The school has an inspiring head teacher who described how she had seen a transformation in a group of siblings who were coming to school hungry once she persuaded their mother to send them to the breakfast club. Having been tired, lethargic and withdrawn the children were now confident and performing better.

She said, however, they are seeing a rise in poverty in the school – this means more hungry children. In order to expand their provision, the school is working with the charity Magic Breakfast as part of a project funded by the Mayor’s Fund.

This is providing additional funding for 50 breakfast clubs in the seven most deprived wards in London. This equates to just 2.5% of schools in London and across the country we are seeing, as Sharon Hodgson MP’s FOI research demonstrated, a cut to funding for foodbanks by councils.

Magic Breakfast say a third of children regularly miss breakfast and on their model – which relies partly on donated and cost price goods – it costs just 22p to feed a child at a breakfast club.

There is much debate about the changes to the education system and it is going through radical change. On the doorstep in Rotherhithe last weekend a teacher working in an inner city school described how she saw the effective dismantling of the comprehensive education service in words of one syllable.

We need to address structural issues but to do so will be meaningless unless we address the scandal of hungry children in our schools.

29 Responses to “Breakfast clubs axed, teacher handouts…. the scandal of hungry children in our schools”

  1. stew

    and can you point out the passages that justify your claim that “Mazlow shows that hungry kids won’t learn” because I can’t find them and I believe they don’t exist.

    The first link contains 1 reference to Maslow…”Maslow’s hierarchy of

    needs tells us that intense learning (the kind that

    translates into closing the achievement gap for

    our students) first requires the fulfillment of a

    whole range of basic physiological and

    psychological needs—needs such as nutrition,

    sleep, health, and security.”

    which doesn’t back you up.The second link is to as 132 page slideshow which I am not going to search through – so if you could point me to the specfic part you had in mind?

  2. Newsbot9

    Of course that backs me up. Read the statement you quoted again. And do a simple text search on the second.
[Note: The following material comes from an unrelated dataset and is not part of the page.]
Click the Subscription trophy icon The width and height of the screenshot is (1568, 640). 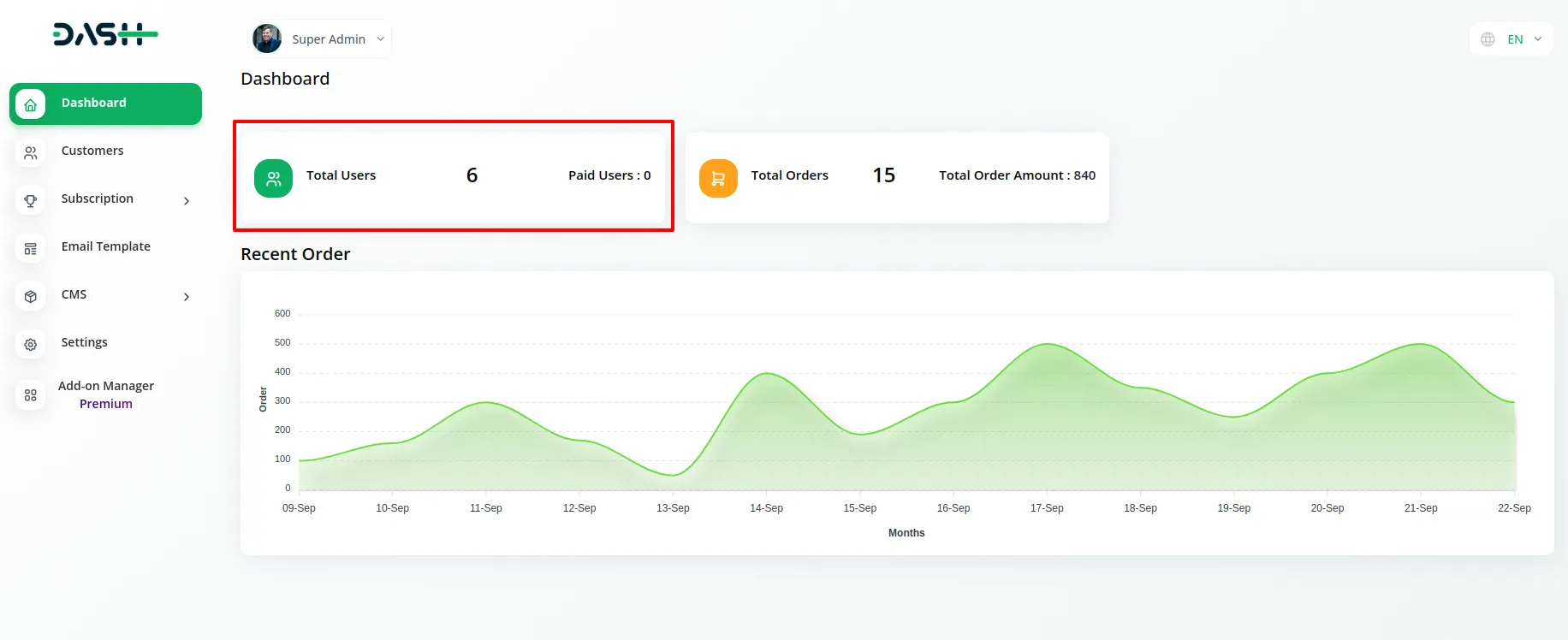tap(31, 200)
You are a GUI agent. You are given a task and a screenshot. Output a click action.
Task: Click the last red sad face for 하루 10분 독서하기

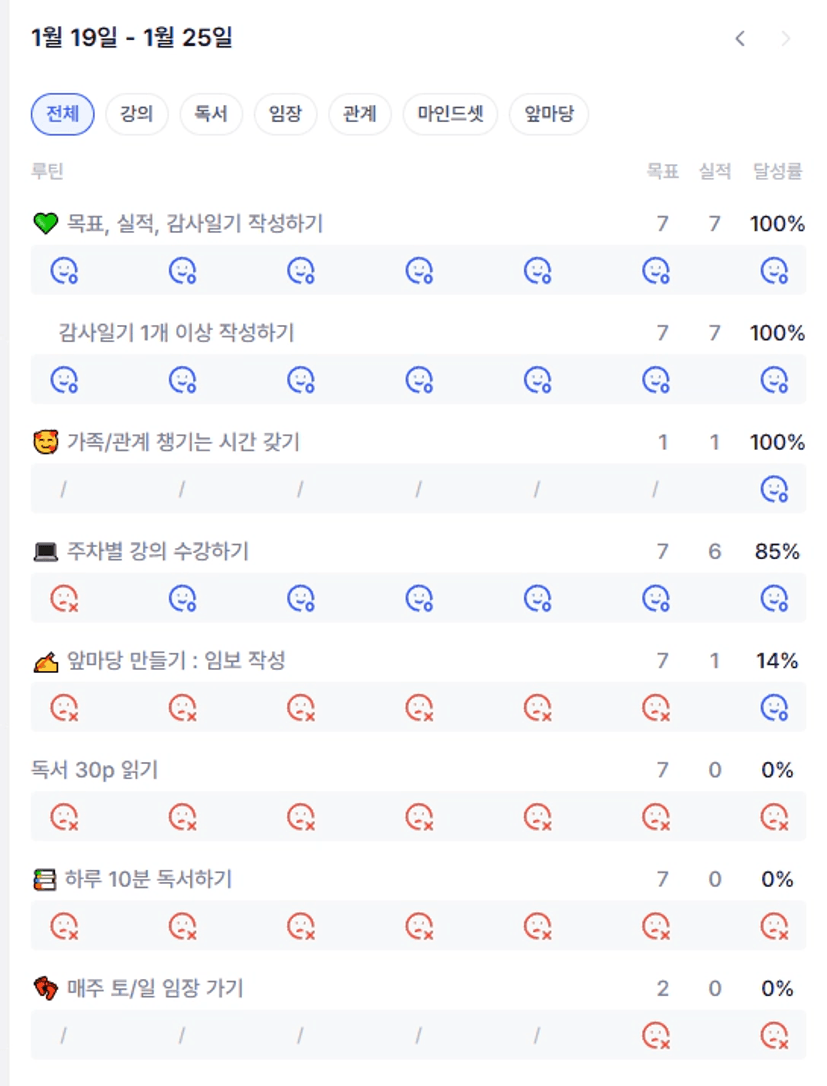click(774, 926)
    You can’t even admit you’re wrong when you quote the section which supports exactly what I said. It’s pathetic, banker. How many billion has your “logic” cost?

  3. stew

    we all need nutrition. if we don’t we die. you said that “Mazlow shows that hungry kids won’t learn” and that quote does not back that up and neither does my experience of having gone to school hungry. in fact quite the opposite, learning after lunch was always much harder. but being hungry does not mean you are malnourished

  4. Newsbot9

    You’re managing to ignore the entire point of the hierarchy of needs quite nicely, as you’re being paid to do I see.

    You’re trying, moreover, to use anecdote to disprove science. It’s pathetic, I’d suggest your handlers demand a refund.
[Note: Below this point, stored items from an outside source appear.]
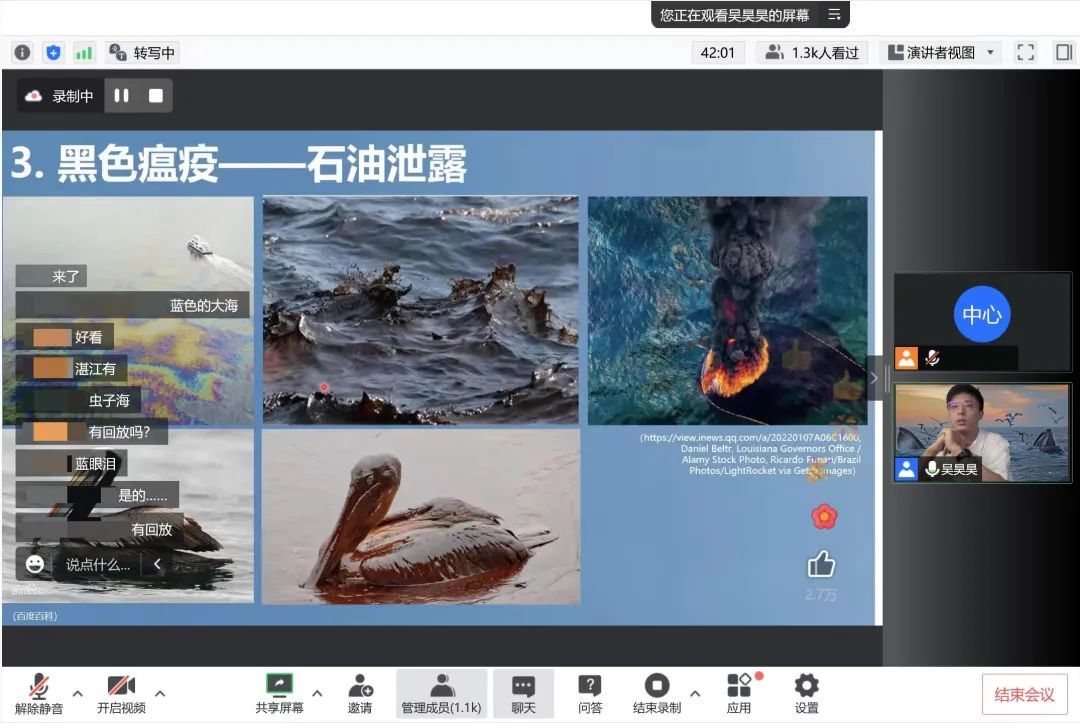Open the 应用 apps icon
Viewport: 1080px width, 723px height.
[739, 693]
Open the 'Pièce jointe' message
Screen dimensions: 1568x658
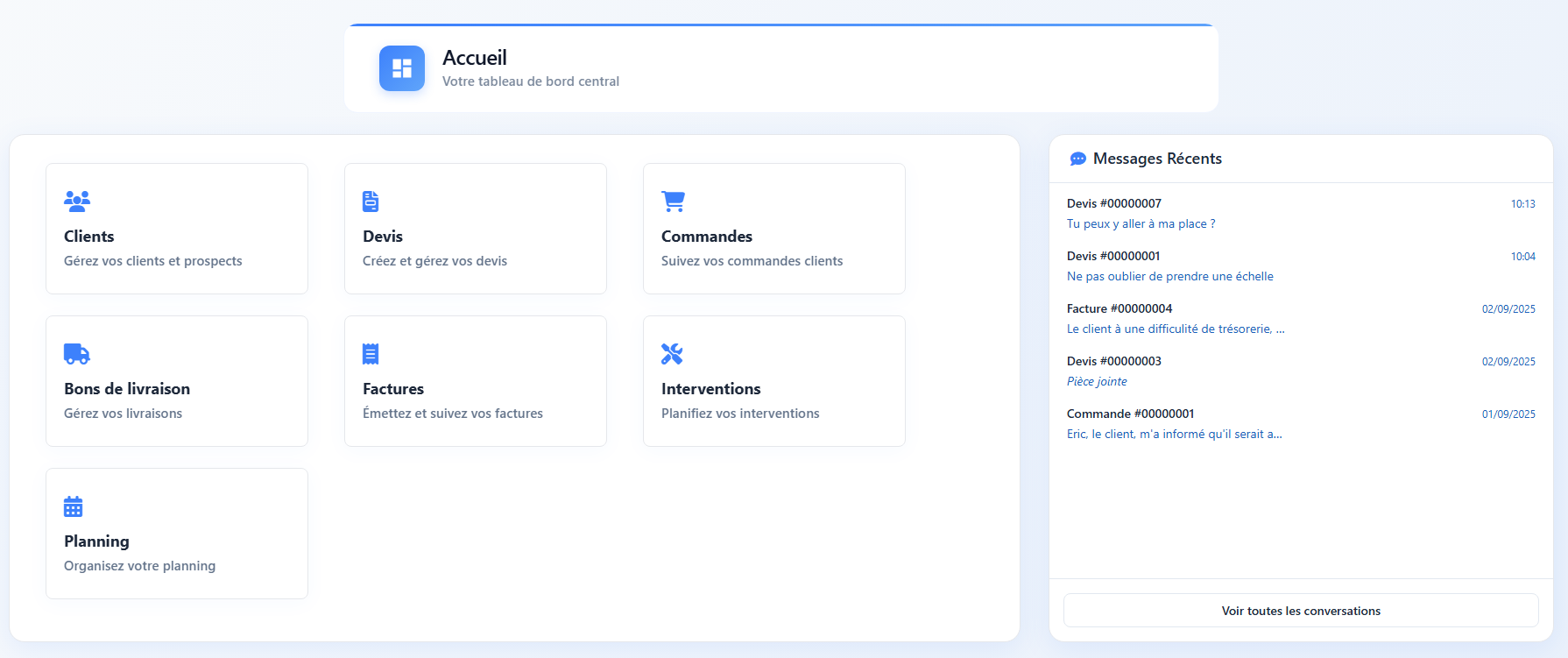(1097, 382)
    And no, but you’re certainly trying to cause malnourishment here, banker.

  5. newton

    not an anecdote to disprove science, but a fact to disprove a hypothesis. the hypothesis that “hungry kids won’t learn” can be disproved, as can any hypothesis, by a single fact.

    single observations in science have brought down well established theories before. that the speed of light is an absolute disproved the ether, that the orbit of Mercury didn’t agree with Newtonian dynamics, that the photoelectric effect can’t be understood if light is simply a wave etc etc

    now. have you any evidence that hungry kids can’t learn? I learned best when I was hungry.